Filters

Filters allow PDF authors to encode or compress the contents of streams into more compact formats.

pdfnaut can encode and/or decode the following formats:

  • The ASCII family: ASCII85Decode (Adobe’s implementation) and ASCIIHexDecode

  • The Crypt filter (decode only, requires dependency, untested)

  • FlateDecode (uses zlib/deflate)

  • RunLengthDecode (byte-oriented scheme similar to PackBits)

class pdfnaut.filters.ASCII85Filter[source]

Bases: PdfFilter

Filter for Adobe’s ASCII85 implementation. EOD is ‘~>’.

See ISO 32000-2:2020 § 7.4.3 “ASCII85Decode Filter” for details.

This filter does not take any parameters. params will be ignored.

decode(contents: bytes, *, params: PdfDictionary | None = None) bytes[source]
encode(contents: bytes, *, params: PdfDictionary | None = None) bytes[source]
class pdfnaut.filters.ASCIIHexFilter[source]

Bases: PdfFilter

Filter for hexadecimal strings. EOD is ‘>’.

See ISO 32000-2:2020 § 7.4.2 “ASCIIHexDecode Filter” for details.

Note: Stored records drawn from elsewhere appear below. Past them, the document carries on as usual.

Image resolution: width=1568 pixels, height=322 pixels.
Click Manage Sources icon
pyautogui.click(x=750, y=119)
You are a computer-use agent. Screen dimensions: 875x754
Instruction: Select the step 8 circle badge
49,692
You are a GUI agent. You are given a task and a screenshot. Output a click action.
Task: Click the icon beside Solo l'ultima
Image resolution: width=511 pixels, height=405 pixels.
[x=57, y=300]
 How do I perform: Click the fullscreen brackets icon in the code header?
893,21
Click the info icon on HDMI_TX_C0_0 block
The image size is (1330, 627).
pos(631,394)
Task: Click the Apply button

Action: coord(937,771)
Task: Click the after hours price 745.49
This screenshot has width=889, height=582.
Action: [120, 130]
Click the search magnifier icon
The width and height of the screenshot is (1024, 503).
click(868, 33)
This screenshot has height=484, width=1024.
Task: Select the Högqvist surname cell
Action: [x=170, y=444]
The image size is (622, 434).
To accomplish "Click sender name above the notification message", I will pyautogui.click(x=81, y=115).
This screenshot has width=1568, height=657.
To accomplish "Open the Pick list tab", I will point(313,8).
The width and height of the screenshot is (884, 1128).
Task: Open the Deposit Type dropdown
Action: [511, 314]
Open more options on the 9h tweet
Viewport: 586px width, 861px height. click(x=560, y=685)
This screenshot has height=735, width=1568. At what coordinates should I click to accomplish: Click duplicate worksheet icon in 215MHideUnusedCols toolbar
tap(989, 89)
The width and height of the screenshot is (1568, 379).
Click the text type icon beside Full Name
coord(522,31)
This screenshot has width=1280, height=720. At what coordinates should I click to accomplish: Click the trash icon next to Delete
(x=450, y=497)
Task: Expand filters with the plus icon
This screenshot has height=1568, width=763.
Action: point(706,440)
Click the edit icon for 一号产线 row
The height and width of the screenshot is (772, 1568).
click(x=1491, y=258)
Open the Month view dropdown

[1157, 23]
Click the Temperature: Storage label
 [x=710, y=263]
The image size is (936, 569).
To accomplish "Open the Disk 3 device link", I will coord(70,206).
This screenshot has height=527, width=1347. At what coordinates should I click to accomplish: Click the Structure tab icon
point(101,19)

This filter does not take any parameters. params will be ignored.

decode(contents: bytes, *, params: PdfDictionary | None = None) bytes[source]
encode(contents: bytes, *, params: PdfDictionary | None = None) bytes[source]
class pdfnaut.filters.CryptFetchFilter[source]

Bases: PdfFilter

Filter for encrypted streams (see ISO 32000-2:2020 § 7.4.10 “Crypt Filter”).

This filter takes two optional parameters: Type, which defines the decode parameters as being for this filter; and Name, which defines what filter should be used to decrypt the stream.

This filter requires 3 additional parameters. These parameters are for use exclusively within the PDF processor and shall not be written to the document.

  • Handler: An instance of the security handler.

  • EncryptionKey: The encryption key generated from the security handler.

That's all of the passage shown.